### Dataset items
········

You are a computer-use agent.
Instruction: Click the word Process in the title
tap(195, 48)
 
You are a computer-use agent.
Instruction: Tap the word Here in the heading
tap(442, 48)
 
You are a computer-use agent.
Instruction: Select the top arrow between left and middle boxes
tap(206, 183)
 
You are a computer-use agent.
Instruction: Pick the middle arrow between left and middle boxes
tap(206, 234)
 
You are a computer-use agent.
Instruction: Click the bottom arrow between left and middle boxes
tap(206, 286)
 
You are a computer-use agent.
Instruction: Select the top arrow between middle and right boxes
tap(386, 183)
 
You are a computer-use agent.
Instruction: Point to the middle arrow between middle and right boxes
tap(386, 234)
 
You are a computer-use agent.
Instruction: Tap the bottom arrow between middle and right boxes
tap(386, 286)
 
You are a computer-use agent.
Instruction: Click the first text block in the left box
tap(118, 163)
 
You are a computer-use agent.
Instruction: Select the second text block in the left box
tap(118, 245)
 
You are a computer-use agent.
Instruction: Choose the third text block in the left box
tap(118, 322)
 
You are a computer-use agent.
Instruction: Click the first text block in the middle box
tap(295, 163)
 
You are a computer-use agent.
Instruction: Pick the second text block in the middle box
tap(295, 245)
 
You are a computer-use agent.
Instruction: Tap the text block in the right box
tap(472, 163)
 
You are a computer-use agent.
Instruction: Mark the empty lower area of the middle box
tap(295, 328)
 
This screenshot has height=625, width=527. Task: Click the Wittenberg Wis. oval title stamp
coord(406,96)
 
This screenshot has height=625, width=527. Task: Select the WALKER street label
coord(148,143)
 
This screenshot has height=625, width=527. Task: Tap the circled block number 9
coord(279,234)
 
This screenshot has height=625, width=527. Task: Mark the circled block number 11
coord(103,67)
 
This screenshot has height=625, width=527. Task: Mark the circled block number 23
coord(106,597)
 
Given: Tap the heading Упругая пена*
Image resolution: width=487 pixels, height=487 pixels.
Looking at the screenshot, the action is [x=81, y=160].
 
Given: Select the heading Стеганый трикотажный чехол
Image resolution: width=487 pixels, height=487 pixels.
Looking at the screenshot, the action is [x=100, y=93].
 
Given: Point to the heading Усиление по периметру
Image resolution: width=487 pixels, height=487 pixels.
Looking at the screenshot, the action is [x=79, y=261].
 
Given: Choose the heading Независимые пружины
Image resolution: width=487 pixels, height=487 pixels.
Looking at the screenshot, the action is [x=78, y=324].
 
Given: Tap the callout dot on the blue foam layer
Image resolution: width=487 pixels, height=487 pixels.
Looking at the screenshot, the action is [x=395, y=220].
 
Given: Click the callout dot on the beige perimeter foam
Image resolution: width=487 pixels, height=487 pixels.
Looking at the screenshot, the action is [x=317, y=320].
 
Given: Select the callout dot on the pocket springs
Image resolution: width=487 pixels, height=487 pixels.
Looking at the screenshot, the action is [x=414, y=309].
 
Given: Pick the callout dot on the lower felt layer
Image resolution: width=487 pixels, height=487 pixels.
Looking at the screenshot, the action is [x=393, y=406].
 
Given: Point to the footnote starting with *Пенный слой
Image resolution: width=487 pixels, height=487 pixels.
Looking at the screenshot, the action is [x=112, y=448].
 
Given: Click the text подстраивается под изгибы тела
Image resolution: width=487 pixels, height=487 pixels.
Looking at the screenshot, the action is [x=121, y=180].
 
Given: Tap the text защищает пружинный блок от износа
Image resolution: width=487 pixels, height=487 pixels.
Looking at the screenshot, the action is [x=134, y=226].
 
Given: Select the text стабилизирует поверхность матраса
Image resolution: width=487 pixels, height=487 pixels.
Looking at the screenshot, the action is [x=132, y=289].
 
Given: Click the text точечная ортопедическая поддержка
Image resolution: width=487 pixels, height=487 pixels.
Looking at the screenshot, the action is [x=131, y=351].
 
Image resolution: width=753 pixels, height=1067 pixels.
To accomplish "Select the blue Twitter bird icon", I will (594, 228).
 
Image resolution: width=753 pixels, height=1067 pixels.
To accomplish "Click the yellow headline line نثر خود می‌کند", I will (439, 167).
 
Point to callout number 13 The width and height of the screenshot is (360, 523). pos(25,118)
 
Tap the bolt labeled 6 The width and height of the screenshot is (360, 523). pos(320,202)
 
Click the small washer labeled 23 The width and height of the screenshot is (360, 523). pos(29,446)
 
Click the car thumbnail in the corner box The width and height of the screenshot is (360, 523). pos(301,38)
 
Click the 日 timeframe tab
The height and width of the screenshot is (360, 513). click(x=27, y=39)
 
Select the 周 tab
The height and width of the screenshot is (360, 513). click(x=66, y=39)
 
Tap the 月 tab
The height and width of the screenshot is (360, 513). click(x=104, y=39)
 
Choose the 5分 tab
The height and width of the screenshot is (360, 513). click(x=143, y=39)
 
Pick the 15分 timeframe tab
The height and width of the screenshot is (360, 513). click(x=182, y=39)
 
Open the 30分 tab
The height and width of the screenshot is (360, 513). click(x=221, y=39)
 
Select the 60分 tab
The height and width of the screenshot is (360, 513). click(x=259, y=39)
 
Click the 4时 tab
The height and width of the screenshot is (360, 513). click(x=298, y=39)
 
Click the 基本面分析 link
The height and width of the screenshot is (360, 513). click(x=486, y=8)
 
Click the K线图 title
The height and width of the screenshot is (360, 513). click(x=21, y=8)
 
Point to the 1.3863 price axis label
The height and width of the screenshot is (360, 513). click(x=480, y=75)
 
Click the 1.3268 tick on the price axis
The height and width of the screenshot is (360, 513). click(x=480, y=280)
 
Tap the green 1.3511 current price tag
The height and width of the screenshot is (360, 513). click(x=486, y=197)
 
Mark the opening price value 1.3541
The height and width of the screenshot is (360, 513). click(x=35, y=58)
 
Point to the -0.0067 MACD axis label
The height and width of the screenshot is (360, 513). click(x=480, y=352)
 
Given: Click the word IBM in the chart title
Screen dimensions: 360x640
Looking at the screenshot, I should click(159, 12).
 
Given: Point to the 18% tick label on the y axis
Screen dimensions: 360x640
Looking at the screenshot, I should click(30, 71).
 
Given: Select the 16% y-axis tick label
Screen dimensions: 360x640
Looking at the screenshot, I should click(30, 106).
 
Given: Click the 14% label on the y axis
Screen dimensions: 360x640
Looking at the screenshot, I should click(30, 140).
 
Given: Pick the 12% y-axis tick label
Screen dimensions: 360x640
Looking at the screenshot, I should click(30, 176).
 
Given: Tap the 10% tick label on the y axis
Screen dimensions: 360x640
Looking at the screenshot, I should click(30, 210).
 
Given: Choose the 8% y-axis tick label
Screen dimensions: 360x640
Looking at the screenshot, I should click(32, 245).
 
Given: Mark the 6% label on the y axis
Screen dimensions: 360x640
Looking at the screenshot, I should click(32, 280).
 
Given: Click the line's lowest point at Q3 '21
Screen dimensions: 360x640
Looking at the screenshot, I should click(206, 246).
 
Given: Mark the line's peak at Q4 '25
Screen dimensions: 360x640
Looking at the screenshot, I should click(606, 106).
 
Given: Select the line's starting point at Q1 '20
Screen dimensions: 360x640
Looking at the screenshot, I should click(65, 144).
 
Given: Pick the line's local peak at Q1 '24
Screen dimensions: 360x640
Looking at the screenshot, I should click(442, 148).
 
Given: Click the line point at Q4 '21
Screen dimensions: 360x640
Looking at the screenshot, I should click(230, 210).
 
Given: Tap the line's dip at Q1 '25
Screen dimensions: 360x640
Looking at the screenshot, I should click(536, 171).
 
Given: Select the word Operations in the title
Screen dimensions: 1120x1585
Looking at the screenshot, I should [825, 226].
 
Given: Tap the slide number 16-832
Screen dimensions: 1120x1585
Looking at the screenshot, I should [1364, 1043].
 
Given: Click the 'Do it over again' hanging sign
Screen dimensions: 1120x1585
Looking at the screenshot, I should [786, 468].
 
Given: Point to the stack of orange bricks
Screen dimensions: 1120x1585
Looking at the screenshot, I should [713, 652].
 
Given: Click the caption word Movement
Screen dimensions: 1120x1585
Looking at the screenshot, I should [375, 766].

········

### The exercise
Reproduce the lines above verbatim, beginning at the line that contains "Click the car" and stopping after the line that contains "513). click(x=480, y=75)".

### Solved exercise
Click the car thumbnail in the corner box The width and height of the screenshot is (360, 523). pos(301,38)
 
Click the 日 timeframe tab
The height and width of the screenshot is (360, 513). click(x=27, y=39)
 
Select the 周 tab
The height and width of the screenshot is (360, 513). click(x=66, y=39)
 
Tap the 月 tab
The height and width of the screenshot is (360, 513). click(x=104, y=39)
 
Choose the 5分 tab
The height and width of the screenshot is (360, 513). click(x=143, y=39)
 
Pick the 15分 timeframe tab
The height and width of the screenshot is (360, 513). click(x=182, y=39)
 
Open the 30分 tab
The height and width of the screenshot is (360, 513). click(x=221, y=39)
 
Select the 60分 tab
The height and width of the screenshot is (360, 513). click(x=259, y=39)
 
Click the 4时 tab
The height and width of the screenshot is (360, 513). click(x=298, y=39)
 
Click the 基本面分析 link
The height and width of the screenshot is (360, 513). click(x=486, y=8)
 
Click the K线图 title
The height and width of the screenshot is (360, 513). click(x=21, y=8)
 
Point to the 1.3863 price axis label
The height and width of the screenshot is (360, 513). click(x=480, y=75)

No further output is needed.